The 10 excluded patients who underwent revascularization <60 days after testing represent 1.6% of the overall cohort. This percentage is relatively low because in most of the patients with ischemia according to exercise 99mTc-tetrofosmin, medical therapy was probably optimized before a decision on referral to percutaneous coronary revascularization or surgical coronary revascularization was made. Kaplan-Meier curves demonstrated that referral to coronary revascularization was relatively low in patients with normal scan results in the first 4 years after testing. Previous studies demonstrate that the timing of revascularization requires careful consideration.13 Patients with no or mild symptoms and little ischemia can safely be treated with medical treatment alone. Conversely, patients with moderate-to-severe symptoms and/or extensive ischemia should be strongly considered for revascularization therapy.13 The current analysis demonstrates that event-free survival from all-cause mortality and nonfatal myocardial infarction was not significantly different between patients with coronary revascularization during follow-up and those without.

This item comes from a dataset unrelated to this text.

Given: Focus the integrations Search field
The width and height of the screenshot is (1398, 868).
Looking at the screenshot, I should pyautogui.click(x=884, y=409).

This is in line with results from the COURAGE trial which demonstrated that clinical outcome was not significantly different between patients with stable angina who received an initial therapy of coronary revascularization and optimal medical therapy compared with patients with optimal medical therapy alone.14

Limitations

This study has several limitations. First, no attenuation or scatter correction was used during exercise 99mTc-tetrofosmin myocardial perfusion SPECT. Application of attenuation or scatter correction may have improved the accuracy of the SPECT studies. Recent data indicate that attenuation correction may further improve risk stratification.15,16 Second, previous studies have demonstrated that functional data derived from gated myocardial perfusion SPECT provides additional information to predict outcome. At the time of data collection, gated SPECT was not routinely performed. Therefore, in this study, the prognostic value of gated SPECT was not analyzed. Third, coronary angiography was not routinely performed; therefore, the current analysis may be influenced by false-positive and false-negative SPECT studies. Fourth, although the feasibility of the test was high, 72 (11%) patients had an inconclusive test (failure to achieve target heart rate and to demonstrate a perfusion abnormality). These 72 studies were considered normal. The feasibility and perhaps the prognostic value could have been higher if beta-blocker therapy was routinely discontinued before the exercise test. Fifth, the results of exercise 99mTc-tetrofosmin myocardial perfusion SPECT were available to the treating physicians. Patient management decisions were made at discretion of the treating physicians. It cannot be excluded that patients with an abnormal study received more intensive medical therapy and were referred to coronary revascularization to favorably alter their prognosis. Therefore the prognostic power of exercise 99mTc-tetrofosmin myocardial perfusion SPECT may have been underestimated in the present study. Sixth, the present results were obtained in patients who underwent exercise 99mTc-tetrofosmin imaging, and cannot be automatically be extrapolated to SPECT studies using other isotopes. Finally, clinical data upon which to adjust the multivariable model were relatively limited; this could have influenced the current analysis.

Conclusion

Exercise 99mTc-tetrofosmin myocardial perfusion SPECT has an incremental long-term prognostic value over clinical and stress test parameters for the prediction of major adverse cardiac events. Patients with a normal 99mTc-tetrofosmin SPECT have a relatively favorable long-term prognosis, in contrast to patients with an abnormal study who have a significantly increased risk of cardiac events.